Texte fourni:

Le pape évoque brièvement la question du rite tridentin dans un autre de ses textes, et on reconnaît là toute l’amitié qu’il a pour les tradis.


95. Cette obscure mondanité se manifeste par de nombreuses attitudes apparemment opposées mais avec la même prétention de “dominer l’espace de l’Église”. Dans certaines d’entre elles on note un soin ostentatoire de la liturgie, de la doctrine ou du prestige de l’Église, mais sans que la réelle insertion de l’Évangile dans le Peuple de Dieu et dans les besoins concrets de l’histoire ne les préoccupe. De cette façon la vie de l’Église se transforme en une pièce de musée, ou devient la propriété d’un petit nombre. Dans d’autres, la même mondanité spirituelle se cache derrière la fascination de pouvoir montrer des conquêtes sociales et politiques, ou dans une vaine gloire liée à la gestion d’affaires pratiques, ou dans une attraction vers les dynamiques d’auto-estime et de réalisation autoréférentielle. Elle peut aussi se traduire par diverses manières de se montrer soi-même engagé dans une intense vie sociale, remplie de voyages, de réunions, de dîners, de réceptions. Ou bien elle s’exerce par un fonctionnalisme de manager, chargé de statistiques, de planifications, d’évaluations, où le principal bénéficiaire n’est pas le Peuple de Dieu mais plutôt l’Église en tant qu’organisation. Dans tous les cas, elle est privée du sceau du Christ incarné, crucifié et ressuscité, elle se renferme en groupes d’élites, elle ne va pas réellement à la recherche de ceux qui sont loin, ni des immenses multitudes assoiffées du Christ. Il n’y a plus de ferveur évangélique, mais la fausse jouissance d’une autosatisfaction égocentrique.



Je note également, et ce n’est pas la moindre des ironies, que le pape utilise à foison la notion de symbole. Or les symboles ne sont pas là pour rien, ils sont là pour transmettre une qualité vibratoire particulière, une force, une ambiance spécifique et particulière cachée sous ce symbole. On n’est pas très loin du domaine de l’énergétique (ou tout autre nom que vous choisirez d’utiliser).

Extraits :

26. L’émerveillement est une partie essentielle de l’acte liturgique car c’est l’attitude de ceux qui se savent confrontés à la particularité des gestes symboliques ; c’est l’émerveillement de celui qui fait l’expérience de la . puissance du symbole. , qui ne consiste pas à se référer à un concept abstrait mais à contenir et à exprimer dans sa . concrétude même ce qu’il signifie. .

27. La question fondamentale est donc la suivante : comment retrouver la capacité de vivre pleinement l’action liturgique ? Tel était l’objectif de la réforme du Concile. Le défi est très exigeant car l’homme moderne – pas dans toutes les cultures au même degré – a perdu la capacité de s’engager dans l’action symbolique qui est une caractéristique essentielle de l’acte liturgique.

Contenu du listing:
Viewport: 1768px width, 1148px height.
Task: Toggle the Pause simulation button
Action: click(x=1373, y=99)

---

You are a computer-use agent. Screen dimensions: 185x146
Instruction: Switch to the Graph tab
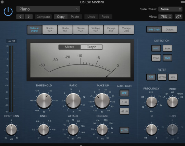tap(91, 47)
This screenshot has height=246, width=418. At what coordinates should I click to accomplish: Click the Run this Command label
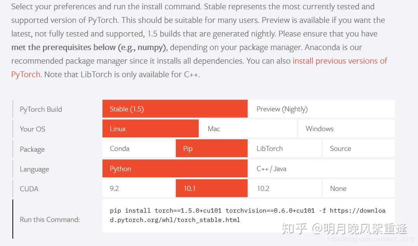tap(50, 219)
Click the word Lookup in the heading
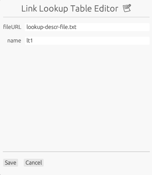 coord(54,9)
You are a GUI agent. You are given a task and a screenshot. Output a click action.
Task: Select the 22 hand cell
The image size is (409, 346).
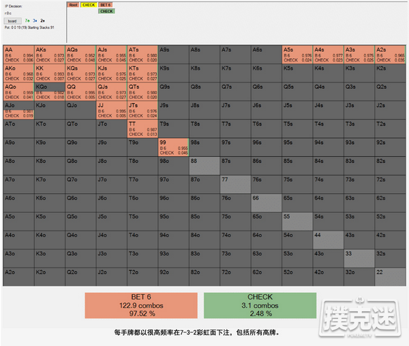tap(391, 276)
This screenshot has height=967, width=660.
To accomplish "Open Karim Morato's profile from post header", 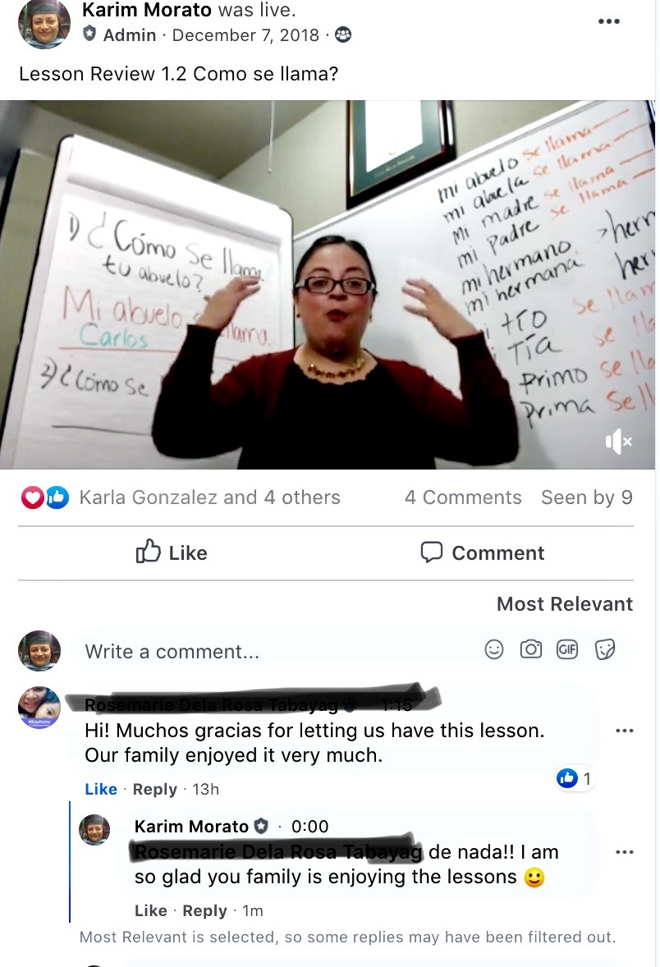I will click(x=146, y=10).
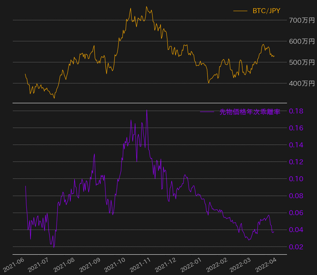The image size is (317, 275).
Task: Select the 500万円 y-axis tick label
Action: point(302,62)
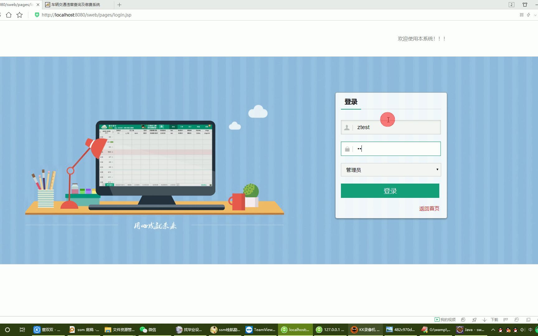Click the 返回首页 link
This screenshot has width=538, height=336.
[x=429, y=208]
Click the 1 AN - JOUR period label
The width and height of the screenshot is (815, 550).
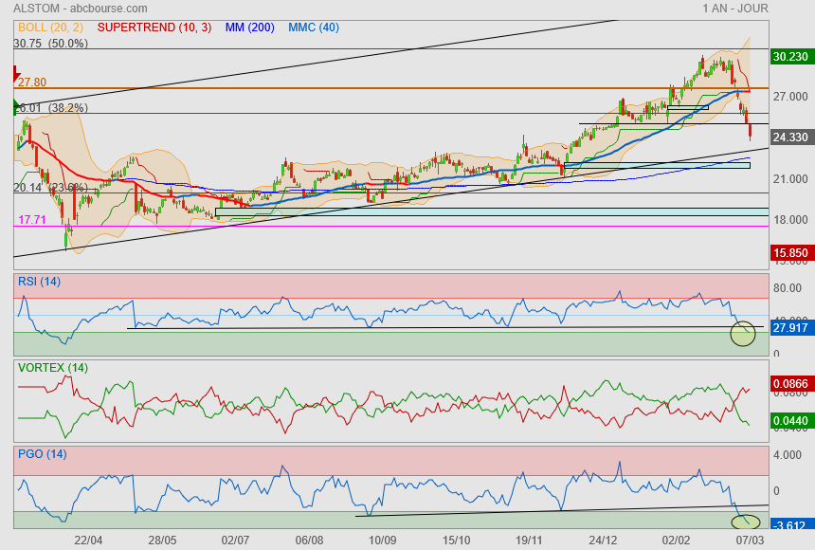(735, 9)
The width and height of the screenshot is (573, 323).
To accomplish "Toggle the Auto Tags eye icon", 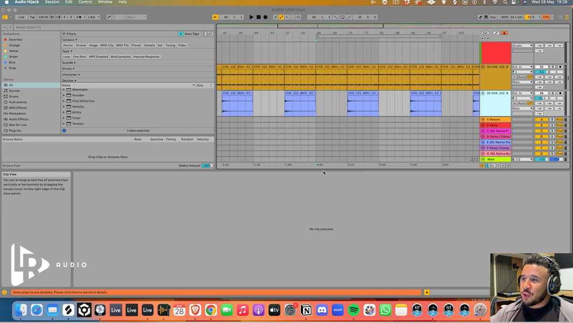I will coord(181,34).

Consignes:
- a) Les affirmations suivantes concordent-elles avec le texte sur la liturgie ? Répondez par oui ou par non et citez les mots décisifs. (i) L’homme moderne a perdu au même degré dans toutes les cultures la capacité de s’engager dans l’action symbolique. (ii) La mondanité spirituelle peut s’exercer par un fonctionnalisme de manager. (iii) L’émerveillement est une partie essentielle de l’acte liturgique.
- b) Selon le texte sur la liturgie, quel était l’objectif de la réforme du Concile ?
- c) Rédigez la suite du texte sur la liturgie, à partir de sa dernière phrase.

Résultats par tâche:
- a)
(i) Non : « pas dans toutes les cultures au même degré ».
(ii) Oui : « Ou bien elle s’exerce par un fonctionnalisme de manager ».
(iii) Oui : « L’émerveillement est une partie essentielle de l’acte liturgique ».

- b) Retrouver la capacité de vivre pleinement l’action liturgique.

- c)
Alors, quand je lis « forme positive de possession », « puissance du symbole », « concrétude de ce qu’un symbole signifie », « action symbolique », il est compliqué pour moi de ne pas le comprendre sous les formes énergétiques et de leurs capacités à habiter une cérémonie. Une bénédiction dite machinalement n'est pas une bénédiction où un flux sort de la main du prêtre bénissant. Le pape, avec ses mots, dit la même chose, il faut être habité de la bonne vibration, celle qui correspond à ce moment de la messe.
Là où je diffère de lui est que le rite tridentin est beaucoup plus propice à cette "forme positive de possession" que le nouvel ordo et qu'une suggestion serait de le présenter ainsi au pape. L'ironie pontificale est donc de suggérer une manière liturgique on ne peut plus orthodoxe, "In Persona Christi" mais avec un rite dont l'efficacité sur les plans invisibles se discute assez largement quand on le compare au rite tridentin.

Je sais que Mgr Guardini n’est pas en odeur de sainteté ici, mais là, c’est difficile de ne pas lui donner raison.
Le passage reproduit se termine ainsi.